I have strange relationships with lots of things. We were born before the internet was widespread enough to have the all-consuming impact it had on Gen Z, but it certainly shaped us. Music went from tapes to CDs to mp3s to streaming at light speed (and at some point, vinyl came back?), never settling in on one format for too long during our lives. The same goes for phones and video games and government surveillance! But this week I’ve been thinking about one topic in particular that has fundamentally shifted in our lives, giving us a pretty dang weird relationship with it: commercial air travel.
Air travel today is like the culmination of all the Jerry Seinfeld “What’s the deal with airplane food?!?!” type bits put together. The planes have gotten bigger and bigger and yet leg room has gotten smaller and smaller (what’s the deal with that?!?!). The food is still weird, and there’s still nothing worse than a little kid behind you, kicking your seat for six hours. But on top of all that, now you have to wait through insane lines at security check points, avoid bringing anything larger than a thimble’s worth of liquid, then take off your shoes, hat, jacket, wig, and furry costume just to get into the terminal!
Growing up in the 90s, every single rom-com would have a scene where the guy tries to catch the girl at the airport to tell her he loves her before she gets on a plane and leaves forever. He sprints through the WHOLE airport, right to the gate! And nobody tackles him and takes him to jail! I remember my parents telling me stories of what it was like to fly when they were young, how people would dress up like they were going to a fancy dinner or business meeting just to have three martinis and commit some casual misogyny on a flight attendant at 30,000 feet.

==*==

Things to do:
- A) Answer these questions about the essay on air travel:
(i) Which music formats does the writer say music moved through?
(ii) What has happened to leg room as planes have gotten bigger?
(iii) In the 90s rom-com airport scene, how far does the guy run?
- B) Continue the essay on air travel from the point where it ends.

Collected data entries:
==*==

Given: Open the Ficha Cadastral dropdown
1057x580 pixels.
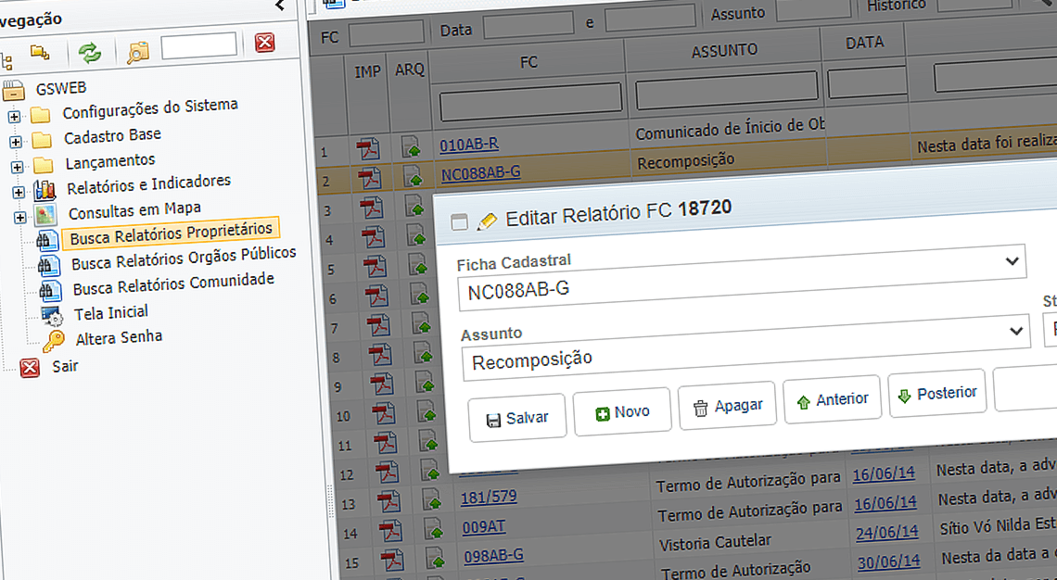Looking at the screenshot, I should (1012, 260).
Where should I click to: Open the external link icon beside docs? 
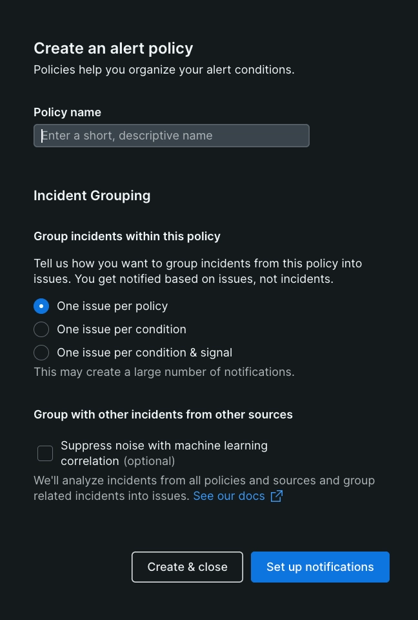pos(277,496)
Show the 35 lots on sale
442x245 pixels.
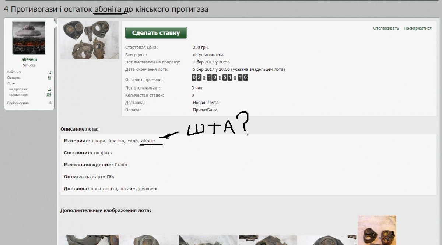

==*==

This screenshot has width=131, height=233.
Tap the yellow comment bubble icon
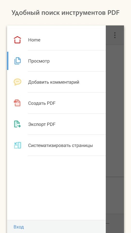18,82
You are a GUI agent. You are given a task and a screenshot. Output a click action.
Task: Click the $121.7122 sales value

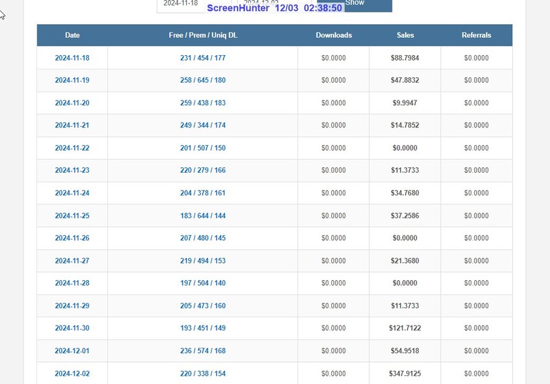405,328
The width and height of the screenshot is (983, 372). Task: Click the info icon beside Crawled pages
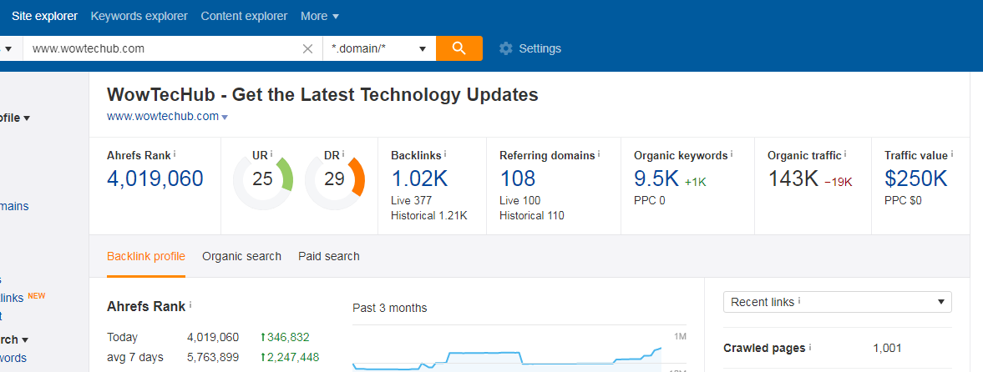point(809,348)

==*==

Task answers:
- A)
(i) Tapes, CDs, mp3s and streaming, with vinyl coming back at some point.
(ii) It has gotten smaller and smaller.
(iii) Through the whole airport, right to the gate.

- B)
And besides the misogyny getting a little less casual and the martini’s quadrupling in prices, not much changed from the time of our grandparents until 2001. Then, of course, 9/11 changed air travel forever. I have vague memories of flying, pre 9/11. Easily walking to the gate, getting to see the inside of the cockpit during the flight. I’m not sure how much of this is my own memory and how much is my brain coopting pop culture as memory but it sure feels like an alternate reality now.
But really what I find interesting here (and emblematic of life in general as a Millennial) is how we live our lives in one world, the world of TSA security checks, antivaxxers, skyrocketing housing prices etc. while all of the stories we were told seem to exist in a completely different world, the world of chasing your best gal onto the tarmac, coming together to get vaccinated and beat polio, being able to graduate high school, get a good job, and make enough money to buy a house and start a family.
I know I’m not saying anything that hasn’t been said before but as Millennials, we have spent our entire lives with one foot in the past and one foot in the future and often times the two worlds are completely incongruous. It’s a strange, strange existence, and I guess this is just my way of trying to work it all out.